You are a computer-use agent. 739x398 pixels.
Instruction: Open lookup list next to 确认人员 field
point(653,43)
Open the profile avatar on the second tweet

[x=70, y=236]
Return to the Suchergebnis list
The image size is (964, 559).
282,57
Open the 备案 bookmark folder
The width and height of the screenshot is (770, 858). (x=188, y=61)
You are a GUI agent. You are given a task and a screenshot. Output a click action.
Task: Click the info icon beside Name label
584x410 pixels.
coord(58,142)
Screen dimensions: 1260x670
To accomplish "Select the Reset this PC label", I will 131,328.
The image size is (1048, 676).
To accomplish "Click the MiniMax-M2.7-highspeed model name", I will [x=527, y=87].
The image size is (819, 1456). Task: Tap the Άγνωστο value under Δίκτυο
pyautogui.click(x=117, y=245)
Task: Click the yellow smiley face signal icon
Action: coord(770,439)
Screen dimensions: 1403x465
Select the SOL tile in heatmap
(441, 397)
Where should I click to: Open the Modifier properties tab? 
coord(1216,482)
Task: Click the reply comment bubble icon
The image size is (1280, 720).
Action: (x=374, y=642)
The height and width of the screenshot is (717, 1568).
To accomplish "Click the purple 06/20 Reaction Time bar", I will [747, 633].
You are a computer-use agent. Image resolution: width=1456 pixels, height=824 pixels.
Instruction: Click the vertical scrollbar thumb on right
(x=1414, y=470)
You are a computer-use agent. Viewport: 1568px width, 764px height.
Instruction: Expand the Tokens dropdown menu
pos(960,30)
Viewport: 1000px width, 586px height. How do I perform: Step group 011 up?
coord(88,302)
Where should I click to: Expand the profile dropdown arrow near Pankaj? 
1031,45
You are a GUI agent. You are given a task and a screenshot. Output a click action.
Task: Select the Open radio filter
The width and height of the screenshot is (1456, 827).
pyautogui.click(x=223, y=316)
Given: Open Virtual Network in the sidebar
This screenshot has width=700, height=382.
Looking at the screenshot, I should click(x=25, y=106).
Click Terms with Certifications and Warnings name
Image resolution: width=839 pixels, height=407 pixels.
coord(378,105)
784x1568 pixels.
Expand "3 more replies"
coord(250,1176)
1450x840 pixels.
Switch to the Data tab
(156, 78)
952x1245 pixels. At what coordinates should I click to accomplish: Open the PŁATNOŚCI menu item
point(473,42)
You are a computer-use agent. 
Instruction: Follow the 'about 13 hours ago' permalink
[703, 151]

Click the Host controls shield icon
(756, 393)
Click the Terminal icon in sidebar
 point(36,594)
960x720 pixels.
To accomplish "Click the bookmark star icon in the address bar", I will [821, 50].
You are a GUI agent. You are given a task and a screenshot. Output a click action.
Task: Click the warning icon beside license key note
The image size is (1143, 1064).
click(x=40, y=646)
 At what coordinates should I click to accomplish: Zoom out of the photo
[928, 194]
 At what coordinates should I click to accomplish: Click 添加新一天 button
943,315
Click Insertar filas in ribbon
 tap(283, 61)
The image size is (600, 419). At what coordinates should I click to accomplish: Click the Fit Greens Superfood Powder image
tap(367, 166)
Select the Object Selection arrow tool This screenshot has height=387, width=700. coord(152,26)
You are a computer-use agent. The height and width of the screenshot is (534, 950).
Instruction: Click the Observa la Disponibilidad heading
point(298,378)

==================================================

- **Your goal**:
Please substitute "desktop agent" for "GUI agent" in all of the entries above and give them again with nothing else changed.

- **Right answer**:
You are a computer-use agent. 739x398 pixels.
Instruction: Open lookup list next to 确认人员 field
point(653,43)
Open the profile avatar on the second tweet

[x=70, y=236]
Return to the Suchergebnis list
The image size is (964, 559).
282,57
Open the 备案 bookmark folder
The width and height of the screenshot is (770, 858). (x=188, y=61)
You are a desktop agent. You are given a task and a screenshot. Output a click action.
Task: Click the info icon beside Name label
584x410 pixels.
coord(58,142)
Screen dimensions: 1260x670
To accomplish "Select the Reset this PC label", I will 131,328.
The image size is (1048, 676).
To accomplish "Click the MiniMax-M2.7-highspeed model name", I will [x=527, y=87].
The image size is (819, 1456). Task: Tap the Άγνωστο value under Δίκτυο
pyautogui.click(x=117, y=245)
Task: Click the yellow smiley face signal icon
Action: coord(770,439)
Screen dimensions: 1403x465
Select the SOL tile in heatmap
(441, 397)
Where should I click to: Open the Modifier properties tab? 
coord(1216,482)
Task: Click the reply comment bubble icon
The image size is (1280, 720).
Action: (x=374, y=642)
The height and width of the screenshot is (717, 1568).
To accomplish "Click the purple 06/20 Reaction Time bar", I will [747, 633].
You are a computer-use agent. Image resolution: width=1456 pixels, height=824 pixels.
Instruction: Click the vertical scrollbar thumb on right
(x=1414, y=470)
You are a computer-use agent. Viewport: 1568px width, 764px height.
Instruction: Expand the Tokens dropdown menu
pos(960,30)
Viewport: 1000px width, 586px height. How do I perform: Step group 011 up?
coord(88,302)
Where should I click to: Expand the profile dropdown arrow near Pankaj? 
1031,45
You are a desktop agent. You are given a task and a screenshot. Output a click action.
Task: Select the Open radio filter
The width and height of the screenshot is (1456, 827).
pyautogui.click(x=223, y=316)
Given: Open Virtual Network in the sidebar
This screenshot has width=700, height=382.
Looking at the screenshot, I should click(x=25, y=106).
Click Terms with Certifications and Warnings name
Image resolution: width=839 pixels, height=407 pixels.
coord(378,105)
784x1568 pixels.
Expand "3 more replies"
coord(250,1176)
1450x840 pixels.
Switch to the Data tab
(156, 78)
952x1245 pixels. At what coordinates should I click to accomplish: Open the PŁATNOŚCI menu item
point(473,42)
You are a computer-use agent. 
Instruction: Follow the 'about 13 hours ago' permalink
[703, 151]

Click the Host controls shield icon
(756, 393)
Click the Terminal icon in sidebar
 point(36,594)
960x720 pixels.
To accomplish "Click the bookmark star icon in the address bar", I will [821, 50].
You are a desktop agent. You are given a task and a screenshot. Output a click action.
Task: Click the warning icon beside license key note
The image size is (1143, 1064).
click(x=40, y=646)
 At what coordinates should I click to accomplish: Zoom out of the photo
[928, 194]
 At what coordinates should I click to accomplish: Click 添加新一天 button
943,315
Click Insertar filas in ribbon
 tap(283, 61)
The image size is (600, 419). At what coordinates should I click to accomplish: Click the Fit Greens Superfood Powder image
tap(367, 166)
Select the Object Selection arrow tool This screenshot has height=387, width=700. coord(152,26)
You are a computer-use agent. The height and width of the screenshot is (534, 950).
Instruction: Click the Observa la Disponibilidad heading
point(298,378)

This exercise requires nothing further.